__INSTRUCTIONS FOR THE TASK__:
Everything in the records must appear again exactly, except the images.

__DATA__:
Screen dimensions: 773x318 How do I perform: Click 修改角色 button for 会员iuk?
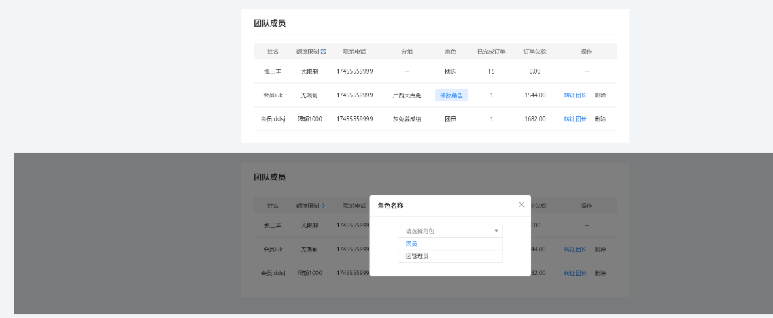[451, 95]
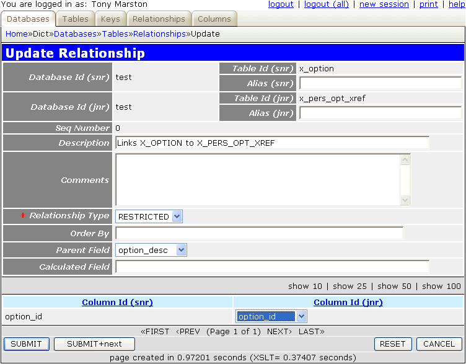Open the Keys tab

pos(110,19)
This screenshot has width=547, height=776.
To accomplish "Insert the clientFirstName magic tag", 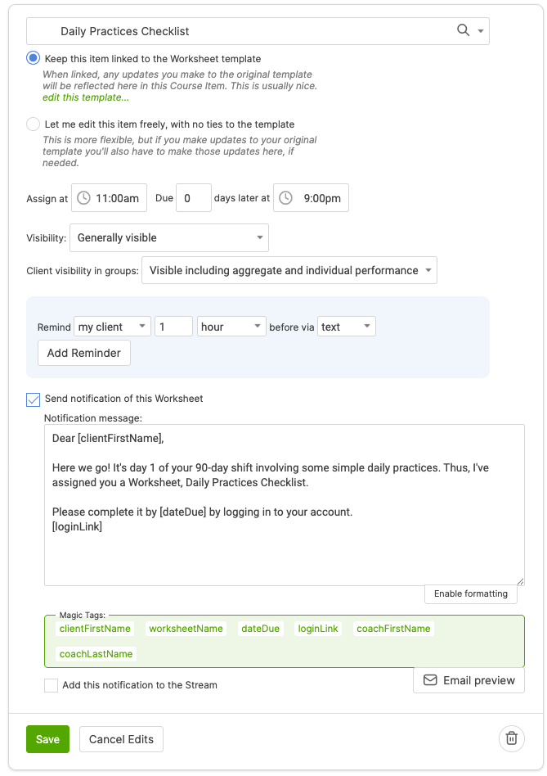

__RESULT FOR THIS TASK__:
Screen dimensions: 773x318 How do I perform: Click 修改角色 button for 会员iuk?
[451, 95]
Open the Keys tab

pos(110,19)
This screenshot has width=547, height=776.
To accomplish "Insert the clientFirstName magic tag", 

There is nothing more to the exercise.